The University of Tennessee is preparing to help solve a major problem that has stymied development of a high-powered microwave non-lethal weapon that would shoot electromagnetic beams at human targets.
The U.S. House of Representatives on June 20 approved $2 million to speed up development of light-weight systems to sufficiently cool sustained operation of the airborne directed energy weapon (DEW).
The Air Force Research Laboratory is using a superconducting generator to develop a Megawatt Electric Power System (MEPS) that will provide high electrical power (five megawatts) required for the DEW system.

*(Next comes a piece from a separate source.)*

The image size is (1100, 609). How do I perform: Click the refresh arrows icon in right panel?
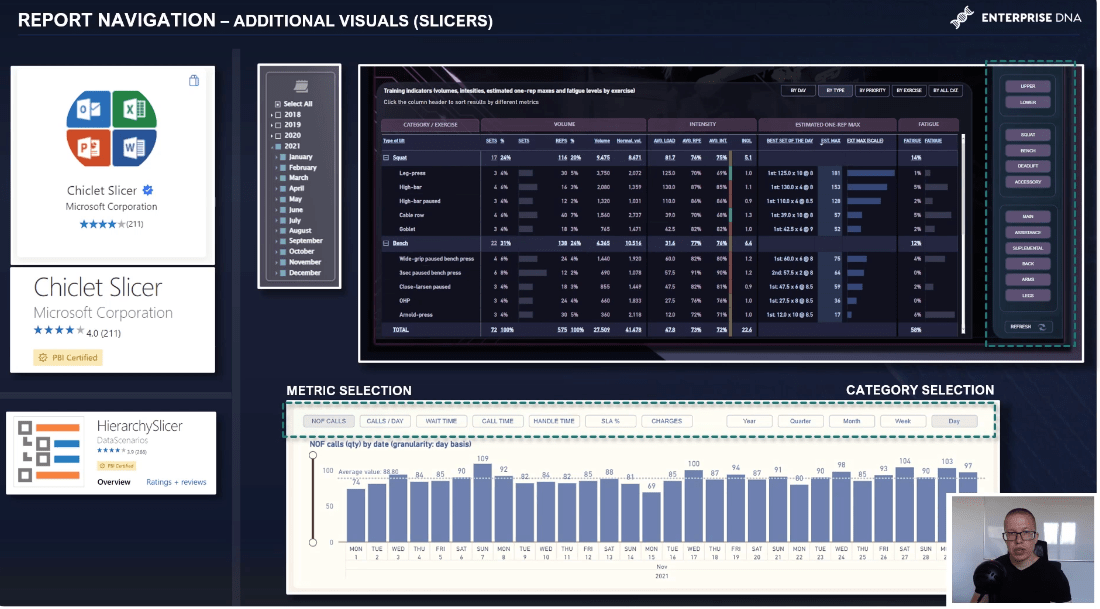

Almost half of the electrical power delivered to the system is converted into heat inside the weapon. This heat must be safely and efficiently removed so that the weapon can operate continuously.
UTSI is anxious to start work to solve this problem, according to Joel Muehlhauser, assistant UT vice president and dean of research at UTSI.
“Advanced heat transfer technologies have been demonstrated on a laboratory scale at the Space Institute that would be suitable for use in the MEPS,” added Muehlhauser.
“We look forward to collaborating with others in solving this problem of how to deal with the extreme heat,” Muehlhauser said. “We appreciate Congressman Lincoln Davis and his colleagues supporting this program.”
The House passed the defense appropriations bill including the MEPS appropriation by a vote of 398 to 19. The Senate will vote on its version later this year.
UTSI’s new research into carbon-based materials may help the Institute in solving the problem, the dean said..
“We could design pitch-based carbon fibers and foams to conduct heat in a far superior manner than the best metal conductors,” Muehlhauser said. “Since such products are much lighter in weight, this makes them highly attractive for flight, too.”
First use of the weapon likely would be in the Air Force’s Active Denial System that will involve C-130 aircraft. Planes could fire non-lethal microwave rays at enemy ground troops with the superconducting generator system being developed at Wright-Patterson Air Force Base. This system has been in research for about 25 years.
The high-powered invisible electromagnetic rays would be directed at human targets, barely penetrating the skin (less than 1/64th of an inch), causing an almost immediate intolerable burning sensation.
The Air Force says that aside from paralyzing potential attackers or noncombatants as would a long-range stun gun, these weapons could disable the electronics of missiles and roadside bombs and even a vehicle in a high-speed chase.
Developers say that conventional generators with heavy copper coils are large and heavy and less efficient in producing power and less suitable for flight than the lightweight superconducting generators.